=== Extrait ===

Parmi les raisons de ce reste à charge important, il y en a une immédiatement identifiable et difficilement justifiable : la récupération sur la succession des résidents des sommes versées par le département au titre de l'aide sociale à l'hébergement. Attachés à la transmission de leur patrimoine, les résidents préfèrent s'acquitter de tarifs journaliers de haut niveau plutôt que de grever l'héritage de leurs descendants du montant d'une aide sociale. Or cette récupération sur succession ne représente que 30 à 60 millions d'euros sur l'ensemble du territoire, recette suffisamment négligeable, à mon sens, pour qu'il soit apporté une modification substantielle au dispositif actuel. Je propose que soit relevé de façon significative le seuil de récupération de ces sommes.
Les difficultés rencontrées par les Ehpad ne se résument cependant pas à la réforme tarifaire. Cette dernière a permis l'expression d'un mal-être plus profond, plus lointain, qui reflète une crise structurelle du modèle de ressources humaines de ces établissements. Animé par un personnel administratif composé de cadres de santé, un Ehpad comprend un personnel soignant qui tourne autour de trois pivots - le médecin coordonnateur, l'infirmier et l'aide-soignant - ainsi qu'un personnel technique de service hospitalier.
Il me semble qu'outre le sujet prégnant du contour de leurs missions et du rythme de leur travail, un problème trop longtemps occulté réside dans l'indicateur statistique qui définit les besoins en personnel soignant de chaque établissement : le Pathos moyen pondéré (PMP), principale composante du GMPS que j'évoquais plus haut. C'est le PMP qui détermine le forfait global de soins, lequel servira pour sa majeure partie à couvrir les dépenses de personnel. Si le PMP ne reflète pas fidèlement et pertinemment les besoins réels en soins requis par les résidents, la dotation de soins qui en découle ne suffira pas à assurer les dépenses en personnel soignant nécessaires. Or c'est un constat auquel ma mission m'a conduit : sans vouloir être trop technique, le PMP présente des biais importants, susceptibles d'imparfaitement traduire les profils thérapeutiques des résidents en ETP correspondants. Voilà donc par quoi toute refonte du modèle des ressources humaines doit commencer : la définition d'un nouveau paramètre de dotation budgétaire, plus rigoureux et centré sur les profils de soins.

=== Exercice A ===
Recopiez fidèlement un passage de l'extrait : commencez aux mots « Les difficultés rencontrées » et arrêtez-vous après « de service hospitalier. ».
=== Exercice B ===
Veuillez indiquer, d'après l'extrait, quel montant représente la récupération sur succession sur l'ensemble du territoire.

=== Données extraites ===
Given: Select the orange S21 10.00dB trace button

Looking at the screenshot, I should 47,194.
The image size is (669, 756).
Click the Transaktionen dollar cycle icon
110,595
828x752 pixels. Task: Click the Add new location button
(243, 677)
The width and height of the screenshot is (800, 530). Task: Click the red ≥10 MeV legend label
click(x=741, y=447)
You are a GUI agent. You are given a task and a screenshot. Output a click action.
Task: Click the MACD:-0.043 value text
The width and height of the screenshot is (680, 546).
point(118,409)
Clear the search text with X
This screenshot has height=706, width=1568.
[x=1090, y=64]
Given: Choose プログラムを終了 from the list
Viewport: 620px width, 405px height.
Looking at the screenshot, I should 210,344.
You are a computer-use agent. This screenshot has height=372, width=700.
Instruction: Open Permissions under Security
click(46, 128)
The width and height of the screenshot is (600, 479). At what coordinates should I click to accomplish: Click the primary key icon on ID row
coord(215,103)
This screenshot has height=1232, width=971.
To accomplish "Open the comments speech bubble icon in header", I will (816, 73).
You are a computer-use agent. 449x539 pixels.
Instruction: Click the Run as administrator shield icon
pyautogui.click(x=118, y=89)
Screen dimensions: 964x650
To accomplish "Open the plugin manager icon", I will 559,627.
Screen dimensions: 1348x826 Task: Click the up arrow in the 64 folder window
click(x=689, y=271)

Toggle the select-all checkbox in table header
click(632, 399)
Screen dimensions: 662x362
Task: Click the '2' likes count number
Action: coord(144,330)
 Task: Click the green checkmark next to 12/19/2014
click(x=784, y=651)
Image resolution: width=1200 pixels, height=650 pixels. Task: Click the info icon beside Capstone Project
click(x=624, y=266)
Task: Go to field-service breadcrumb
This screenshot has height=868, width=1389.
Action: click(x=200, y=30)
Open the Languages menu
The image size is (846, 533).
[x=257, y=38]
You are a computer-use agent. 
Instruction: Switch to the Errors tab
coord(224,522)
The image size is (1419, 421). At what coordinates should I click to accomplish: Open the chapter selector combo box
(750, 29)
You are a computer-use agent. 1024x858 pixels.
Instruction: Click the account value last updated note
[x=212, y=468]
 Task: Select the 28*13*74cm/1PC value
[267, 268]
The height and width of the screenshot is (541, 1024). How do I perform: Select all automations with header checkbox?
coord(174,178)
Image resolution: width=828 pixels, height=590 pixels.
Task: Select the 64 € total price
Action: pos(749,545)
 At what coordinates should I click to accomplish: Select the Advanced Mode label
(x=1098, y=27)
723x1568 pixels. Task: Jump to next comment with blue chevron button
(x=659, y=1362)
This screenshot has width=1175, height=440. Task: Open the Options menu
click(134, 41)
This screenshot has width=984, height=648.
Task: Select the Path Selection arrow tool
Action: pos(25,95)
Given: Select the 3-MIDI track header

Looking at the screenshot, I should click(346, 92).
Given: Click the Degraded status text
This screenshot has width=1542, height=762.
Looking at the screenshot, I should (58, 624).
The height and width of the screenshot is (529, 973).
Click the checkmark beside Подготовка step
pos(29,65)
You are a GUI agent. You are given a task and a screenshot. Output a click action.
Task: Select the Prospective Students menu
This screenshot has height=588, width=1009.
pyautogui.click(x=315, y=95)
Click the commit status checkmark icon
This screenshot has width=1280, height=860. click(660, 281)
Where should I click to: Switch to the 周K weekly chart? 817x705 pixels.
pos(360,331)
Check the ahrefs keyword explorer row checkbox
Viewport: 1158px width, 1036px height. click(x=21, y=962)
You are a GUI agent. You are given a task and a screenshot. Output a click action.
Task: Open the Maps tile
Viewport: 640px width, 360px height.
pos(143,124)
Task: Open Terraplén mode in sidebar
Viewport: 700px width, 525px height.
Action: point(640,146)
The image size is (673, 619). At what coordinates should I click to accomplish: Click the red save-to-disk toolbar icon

=== Réponse attendue A ===
Les difficultés rencontrées par les Ehpad ne se résument cependant pas à la réforme tarifaire. Cette dernière a permis l'expression d'un mal-être plus profond, plus lointain, qui reflète une crise structurelle du modèle de ressources humaines de ces établissements. Animé par un personnel administratif composé de cadres de santé, un Ehpad comprend un personnel soignant qui tourne autour de trois pivots - le médecin coordonnateur, l'infirmier et l'aide-soignant - ainsi qu'un personnel technique de service hospitalier.

=== Réponse attendue B ===
Elle ne représente que 30 à 60 millions d'euros.